The four antennas can be removed in seconds, as can the cable, making this something that you can pack up and have on hand for those times you’re just outside of “normal” wifi range. The base unit weighs a mere 2.14 oz., but with the antennas and cable, it’s a package of 6.4 oz. It’s bulkier than it is heavy, but the antennas will easily fit into pen loops in a gear bag. They may be a little long for some pockets, though. Be aware that this looks like a remote detonation device through an x-ray, so the TSA may want you to “Please step over here, and do not touch the table.”
I have a MacBook Pro (Retina, 15 inch, mid-2014) with built-in wifi. While the radio does a pretty good job with hotspots close by, I know there are more out there, and I was curious as to the speeds I was getting. (Fat City is a play on my name, Richbourg. My German prof in freshman year dubbed me that. When we moved from the suburbs, we had to change from Uverse (which suggested our former wifi network, Across the Uverse). I had to find some name for our network….)

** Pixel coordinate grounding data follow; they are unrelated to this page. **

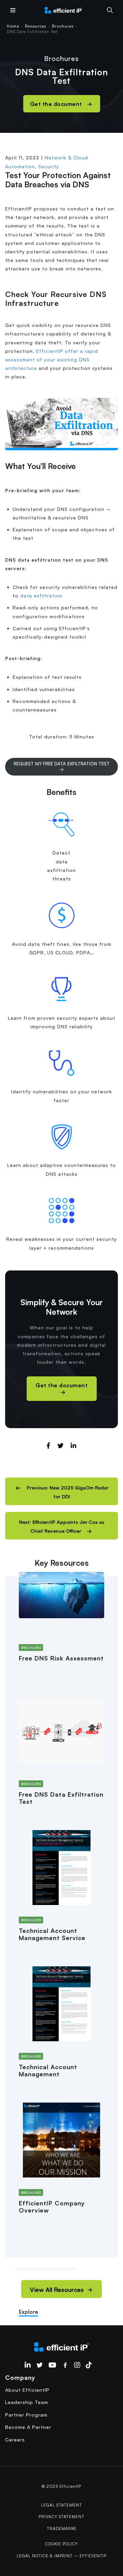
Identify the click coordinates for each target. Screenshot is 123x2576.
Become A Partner (28, 2427)
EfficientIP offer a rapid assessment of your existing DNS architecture (51, 359)
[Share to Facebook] (48, 1446)
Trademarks (61, 2528)
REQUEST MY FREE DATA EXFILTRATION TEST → (62, 766)
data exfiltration (41, 595)
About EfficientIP (27, 2390)
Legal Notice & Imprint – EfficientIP (62, 2555)
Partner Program (26, 2415)
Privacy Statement (61, 2516)
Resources (35, 26)
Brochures (62, 26)
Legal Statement (61, 2505)
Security (48, 166)
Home (13, 26)
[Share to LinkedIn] (74, 1446)
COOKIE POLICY (61, 2543)
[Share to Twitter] (60, 1446)
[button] (61, 1491)
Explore (28, 2311)
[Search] (109, 10)
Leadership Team (26, 2402)
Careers (15, 2439)
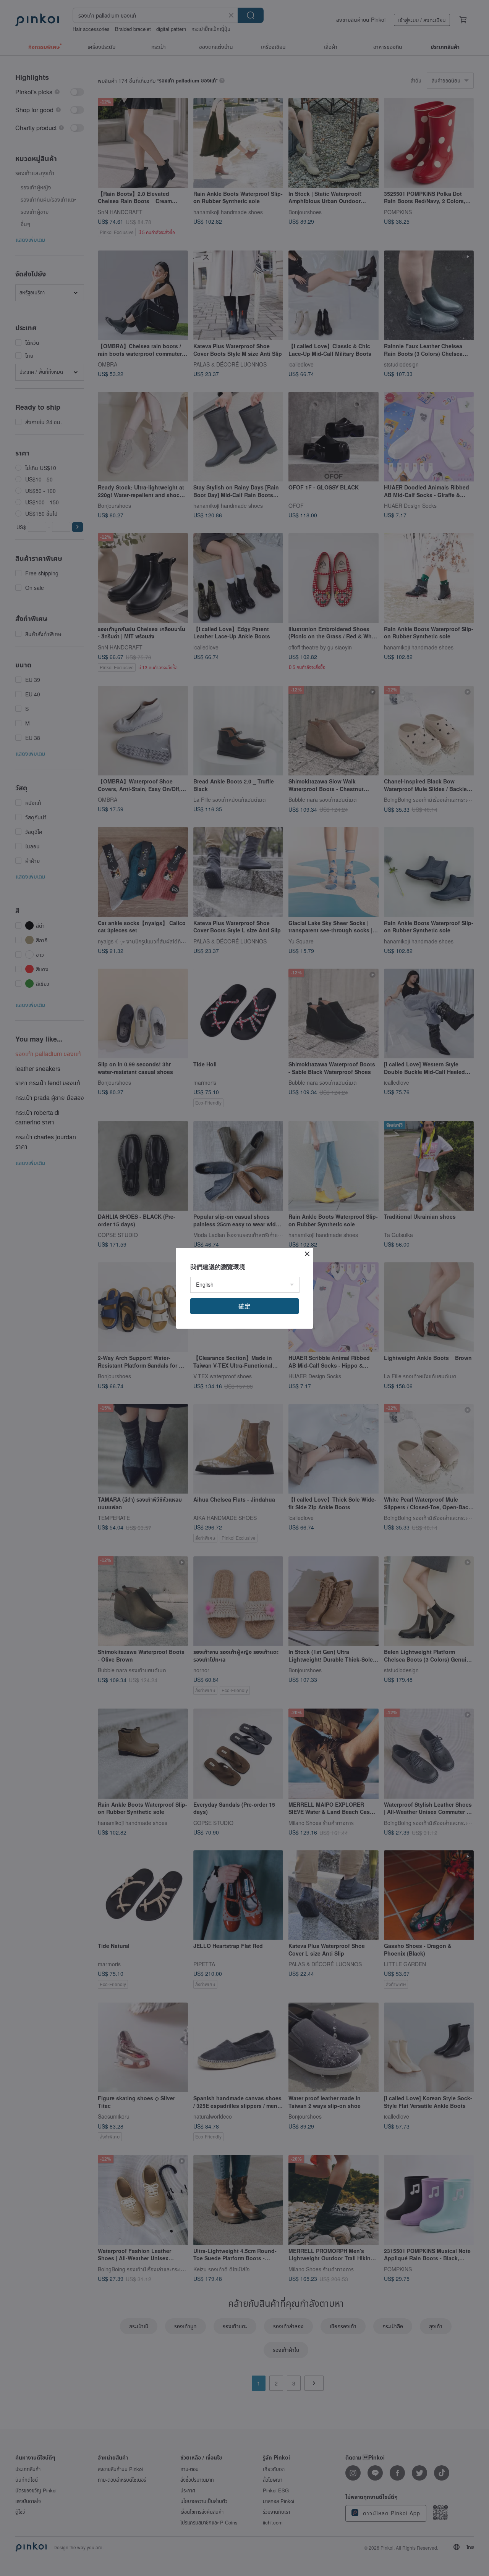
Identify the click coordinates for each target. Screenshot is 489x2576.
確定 (244, 1306)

I installed the software from the enclosed CD (since the site would not let me create an account and download the latest version!), let it reboot, and a new item appeared in the menu bar. I pulled down the list and – WHERE DID ALL THOSE HOTSPOTS COME FROM?!?!?!
Seriously, I had no idea there was this many in my neighborhood! (I live in an area of single-family homes, with large lots and loads of parklands and undeveloped areas. I know one of my neighbors doesn’t have internet access other than through the phone, let alone wifi. The retired couple on the other side seems pretty tech-agnostic as well. I’m stunned at all those hotspots.)
After signing into my network, I ran some tests through Speedtest.net. Thankfully, I can report that my internal wifi module was just as fast as the Alfa in most tests. I’d not want to have to figure out how to carry this package, but it’s nice to know that I’ll get good response if I do.
I was actually a bit surprised that there were Mac drivers. They cover the last seven or eight major MacOS releases, all the way up to 10.12. I’m curious to see if they update it this fall after 10.13 drops.
If you’re needing to access wifi from a long distance (say a remote building on your campus or your backyard geek-cave) this just may pull the signal in. And at $70, it’s not going to break the bank. If your current computer works well except for the internet connection, this may help you put off a full upgrade for a few months.